Aunque desde Uruguay no pudo observarse, el acontecimiento astronómico de ayer miércoles 12 de agosto, generó mucho más que miradas al cielo. Cadena del Mar lo transmitió en vivo y directo. Hoy, narramos particularidades.

El eclipse total de Sol que atravesó distintas regiones del Hemisferio Norte dejó imágenes espectaculares y una singular colección de historias.

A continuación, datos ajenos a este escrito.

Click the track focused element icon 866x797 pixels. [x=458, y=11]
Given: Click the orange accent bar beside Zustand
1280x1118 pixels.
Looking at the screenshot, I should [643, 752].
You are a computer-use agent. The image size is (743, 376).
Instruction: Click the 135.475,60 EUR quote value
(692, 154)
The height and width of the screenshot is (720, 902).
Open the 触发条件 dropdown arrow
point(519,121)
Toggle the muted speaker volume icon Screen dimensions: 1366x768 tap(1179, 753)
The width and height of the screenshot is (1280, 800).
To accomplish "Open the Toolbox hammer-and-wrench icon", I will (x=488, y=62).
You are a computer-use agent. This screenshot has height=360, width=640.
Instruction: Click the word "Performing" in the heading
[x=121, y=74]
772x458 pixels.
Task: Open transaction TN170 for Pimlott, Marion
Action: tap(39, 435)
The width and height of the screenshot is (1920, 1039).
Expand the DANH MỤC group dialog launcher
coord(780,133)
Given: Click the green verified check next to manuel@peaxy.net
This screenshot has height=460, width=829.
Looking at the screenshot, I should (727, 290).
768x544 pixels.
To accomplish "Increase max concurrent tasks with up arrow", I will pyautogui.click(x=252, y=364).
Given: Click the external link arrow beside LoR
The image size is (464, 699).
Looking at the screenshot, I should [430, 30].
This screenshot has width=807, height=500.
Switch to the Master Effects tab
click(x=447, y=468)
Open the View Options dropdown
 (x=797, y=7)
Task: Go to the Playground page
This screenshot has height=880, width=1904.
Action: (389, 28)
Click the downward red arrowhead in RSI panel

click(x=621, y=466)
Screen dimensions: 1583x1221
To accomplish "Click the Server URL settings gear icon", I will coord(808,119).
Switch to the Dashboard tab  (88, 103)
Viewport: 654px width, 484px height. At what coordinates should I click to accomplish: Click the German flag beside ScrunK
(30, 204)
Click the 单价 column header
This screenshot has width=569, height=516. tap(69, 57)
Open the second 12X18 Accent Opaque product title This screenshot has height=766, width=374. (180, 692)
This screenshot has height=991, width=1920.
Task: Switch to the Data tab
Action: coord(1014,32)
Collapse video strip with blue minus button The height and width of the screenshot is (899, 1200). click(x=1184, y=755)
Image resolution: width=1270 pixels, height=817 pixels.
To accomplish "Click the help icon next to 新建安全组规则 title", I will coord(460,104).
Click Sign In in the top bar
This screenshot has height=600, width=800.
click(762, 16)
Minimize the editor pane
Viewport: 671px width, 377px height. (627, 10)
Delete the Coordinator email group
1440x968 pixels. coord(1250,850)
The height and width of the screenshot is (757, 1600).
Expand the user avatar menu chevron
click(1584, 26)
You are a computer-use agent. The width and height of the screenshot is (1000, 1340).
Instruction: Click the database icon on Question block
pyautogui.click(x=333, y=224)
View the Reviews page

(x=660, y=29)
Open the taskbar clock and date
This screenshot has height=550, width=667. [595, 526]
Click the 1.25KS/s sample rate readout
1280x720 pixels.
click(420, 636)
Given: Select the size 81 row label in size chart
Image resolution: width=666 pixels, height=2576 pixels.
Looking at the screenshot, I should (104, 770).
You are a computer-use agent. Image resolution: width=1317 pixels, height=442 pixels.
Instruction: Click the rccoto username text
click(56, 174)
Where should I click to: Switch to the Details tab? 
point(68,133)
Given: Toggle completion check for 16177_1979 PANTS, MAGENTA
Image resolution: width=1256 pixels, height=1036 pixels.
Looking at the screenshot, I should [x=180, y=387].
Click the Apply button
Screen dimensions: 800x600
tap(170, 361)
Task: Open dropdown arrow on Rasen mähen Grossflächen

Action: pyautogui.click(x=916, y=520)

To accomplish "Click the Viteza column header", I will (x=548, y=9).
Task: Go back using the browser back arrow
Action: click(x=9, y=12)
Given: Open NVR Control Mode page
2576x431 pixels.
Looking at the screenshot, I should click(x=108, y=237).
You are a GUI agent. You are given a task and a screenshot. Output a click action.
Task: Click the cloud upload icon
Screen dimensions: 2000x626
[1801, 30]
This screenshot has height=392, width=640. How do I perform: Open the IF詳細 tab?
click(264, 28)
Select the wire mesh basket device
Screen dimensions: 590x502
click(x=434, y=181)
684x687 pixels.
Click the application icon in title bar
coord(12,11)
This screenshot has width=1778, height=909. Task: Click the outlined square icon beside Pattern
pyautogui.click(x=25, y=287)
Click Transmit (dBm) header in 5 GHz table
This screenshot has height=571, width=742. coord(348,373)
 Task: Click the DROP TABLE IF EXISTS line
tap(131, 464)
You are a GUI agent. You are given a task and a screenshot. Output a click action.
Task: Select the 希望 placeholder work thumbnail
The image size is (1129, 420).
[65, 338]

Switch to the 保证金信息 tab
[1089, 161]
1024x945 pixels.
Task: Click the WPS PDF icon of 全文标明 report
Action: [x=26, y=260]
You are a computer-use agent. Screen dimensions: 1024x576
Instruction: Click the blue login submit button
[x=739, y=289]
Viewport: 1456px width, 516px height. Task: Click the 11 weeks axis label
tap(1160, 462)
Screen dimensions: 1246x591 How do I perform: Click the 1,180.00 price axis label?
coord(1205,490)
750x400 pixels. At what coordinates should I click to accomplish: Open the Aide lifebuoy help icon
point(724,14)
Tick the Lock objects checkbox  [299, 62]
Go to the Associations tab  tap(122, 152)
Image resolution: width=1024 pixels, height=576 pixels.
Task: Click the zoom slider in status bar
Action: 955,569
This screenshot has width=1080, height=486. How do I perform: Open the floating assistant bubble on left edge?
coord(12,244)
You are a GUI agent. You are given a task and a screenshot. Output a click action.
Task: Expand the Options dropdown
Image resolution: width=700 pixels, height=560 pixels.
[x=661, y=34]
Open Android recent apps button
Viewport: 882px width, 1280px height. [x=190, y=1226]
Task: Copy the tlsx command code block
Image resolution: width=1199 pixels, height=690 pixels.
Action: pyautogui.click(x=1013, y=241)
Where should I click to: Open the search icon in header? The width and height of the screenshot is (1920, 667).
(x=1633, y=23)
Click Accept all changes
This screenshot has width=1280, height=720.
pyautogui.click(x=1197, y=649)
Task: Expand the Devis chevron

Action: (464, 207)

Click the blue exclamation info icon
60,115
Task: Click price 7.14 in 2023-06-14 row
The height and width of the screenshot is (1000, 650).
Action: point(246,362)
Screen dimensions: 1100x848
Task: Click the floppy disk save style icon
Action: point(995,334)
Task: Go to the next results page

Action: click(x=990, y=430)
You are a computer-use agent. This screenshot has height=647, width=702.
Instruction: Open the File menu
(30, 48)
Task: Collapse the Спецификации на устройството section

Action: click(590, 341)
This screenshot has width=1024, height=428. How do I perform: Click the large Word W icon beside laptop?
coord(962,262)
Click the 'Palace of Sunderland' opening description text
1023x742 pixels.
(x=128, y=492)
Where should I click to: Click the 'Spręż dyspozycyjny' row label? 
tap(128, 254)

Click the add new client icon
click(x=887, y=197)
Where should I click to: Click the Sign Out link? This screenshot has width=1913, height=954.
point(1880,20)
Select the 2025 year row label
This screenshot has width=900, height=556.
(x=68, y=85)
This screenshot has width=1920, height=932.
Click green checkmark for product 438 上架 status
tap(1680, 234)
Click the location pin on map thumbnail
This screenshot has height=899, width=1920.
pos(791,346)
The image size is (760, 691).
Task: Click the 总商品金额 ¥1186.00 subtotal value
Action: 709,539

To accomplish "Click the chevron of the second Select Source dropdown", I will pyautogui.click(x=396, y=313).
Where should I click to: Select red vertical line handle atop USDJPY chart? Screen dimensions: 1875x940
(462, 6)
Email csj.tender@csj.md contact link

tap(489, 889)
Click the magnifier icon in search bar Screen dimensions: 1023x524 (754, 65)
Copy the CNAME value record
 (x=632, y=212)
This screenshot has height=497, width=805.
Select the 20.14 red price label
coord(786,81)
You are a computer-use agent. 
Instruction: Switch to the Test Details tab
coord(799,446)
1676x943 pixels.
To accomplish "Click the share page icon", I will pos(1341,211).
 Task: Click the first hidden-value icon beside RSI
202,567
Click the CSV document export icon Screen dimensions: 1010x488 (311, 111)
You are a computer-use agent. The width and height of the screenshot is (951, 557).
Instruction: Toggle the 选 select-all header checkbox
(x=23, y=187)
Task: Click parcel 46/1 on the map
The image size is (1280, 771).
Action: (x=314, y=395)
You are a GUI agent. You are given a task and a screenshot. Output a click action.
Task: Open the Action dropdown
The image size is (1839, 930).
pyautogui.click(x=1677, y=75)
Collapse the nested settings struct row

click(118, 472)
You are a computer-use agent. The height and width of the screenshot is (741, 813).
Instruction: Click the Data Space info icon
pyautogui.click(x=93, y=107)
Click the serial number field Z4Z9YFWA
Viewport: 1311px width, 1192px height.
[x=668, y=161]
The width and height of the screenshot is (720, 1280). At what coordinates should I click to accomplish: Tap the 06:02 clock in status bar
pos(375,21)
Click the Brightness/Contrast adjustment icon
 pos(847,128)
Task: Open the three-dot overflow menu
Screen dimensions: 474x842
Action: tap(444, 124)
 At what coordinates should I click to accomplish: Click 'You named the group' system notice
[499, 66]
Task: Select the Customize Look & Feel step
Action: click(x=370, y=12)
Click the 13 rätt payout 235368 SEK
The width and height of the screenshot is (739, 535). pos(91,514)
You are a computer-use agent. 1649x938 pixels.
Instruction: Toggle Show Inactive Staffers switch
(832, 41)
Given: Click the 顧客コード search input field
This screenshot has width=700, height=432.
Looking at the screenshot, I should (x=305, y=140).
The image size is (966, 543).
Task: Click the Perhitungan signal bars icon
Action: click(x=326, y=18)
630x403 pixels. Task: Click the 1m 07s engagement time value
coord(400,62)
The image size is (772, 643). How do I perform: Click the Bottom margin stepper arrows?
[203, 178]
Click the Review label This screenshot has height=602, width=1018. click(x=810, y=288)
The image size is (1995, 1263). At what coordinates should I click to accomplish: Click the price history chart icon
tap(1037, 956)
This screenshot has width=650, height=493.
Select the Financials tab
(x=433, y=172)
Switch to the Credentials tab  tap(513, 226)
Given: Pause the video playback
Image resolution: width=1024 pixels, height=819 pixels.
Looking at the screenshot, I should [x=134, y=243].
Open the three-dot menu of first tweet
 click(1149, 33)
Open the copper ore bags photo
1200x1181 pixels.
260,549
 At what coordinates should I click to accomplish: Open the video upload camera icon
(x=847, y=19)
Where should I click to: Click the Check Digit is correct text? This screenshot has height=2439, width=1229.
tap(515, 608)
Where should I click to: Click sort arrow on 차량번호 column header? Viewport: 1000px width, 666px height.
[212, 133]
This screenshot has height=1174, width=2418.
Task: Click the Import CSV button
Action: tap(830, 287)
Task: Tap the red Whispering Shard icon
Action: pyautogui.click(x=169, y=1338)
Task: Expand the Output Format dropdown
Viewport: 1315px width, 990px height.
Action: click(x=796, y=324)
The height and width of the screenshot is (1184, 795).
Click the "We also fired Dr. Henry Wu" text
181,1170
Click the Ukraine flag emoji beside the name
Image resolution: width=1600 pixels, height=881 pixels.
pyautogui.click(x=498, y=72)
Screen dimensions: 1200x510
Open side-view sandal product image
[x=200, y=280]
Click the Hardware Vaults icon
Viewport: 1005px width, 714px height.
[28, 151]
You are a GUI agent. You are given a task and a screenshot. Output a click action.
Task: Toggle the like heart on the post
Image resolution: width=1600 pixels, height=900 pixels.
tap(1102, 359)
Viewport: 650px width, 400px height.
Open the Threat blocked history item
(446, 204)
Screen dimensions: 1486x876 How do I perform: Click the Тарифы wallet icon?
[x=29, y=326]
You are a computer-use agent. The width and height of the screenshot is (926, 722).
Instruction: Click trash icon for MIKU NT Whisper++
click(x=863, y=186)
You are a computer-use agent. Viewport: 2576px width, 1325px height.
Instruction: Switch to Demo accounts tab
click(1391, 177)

Con nuestro país fuera de la zona de visibilidad, hubo quienes recorrieron miles de kilómetros, navegaron hacia la trayectoria de la sombra lunar, abordaron vuelos especialmente preparados y hasta transformaron playas en pistas de baile para recibir la oscuridad en pleno día.

La totalidad alcanzó sectores del Norte de Rusia, Groenlandia, Islandia, España y una pequeña porción de Portugal, además de desplazarse sobre el océano Atlántico.

El fenómeno ocurre cuando la Luna se interpone entre la Tierra y el Sol y, desde una estrecha franja del planeta, oculta completamente el disco solar durante algunos minutos.

Ese desplazamiento explica por qué pudo apreciarse en determinadas regiones del Norte y no desde territorio uruguayo.

Un avión detrás de la sombra.

Una de las experiencias más singulares se desarrolló a unos 15 kilómetros de altura.

Un avión científico WB-57 utilizado por NASA salió, literalmente, a perseguir la sombra de la Luna.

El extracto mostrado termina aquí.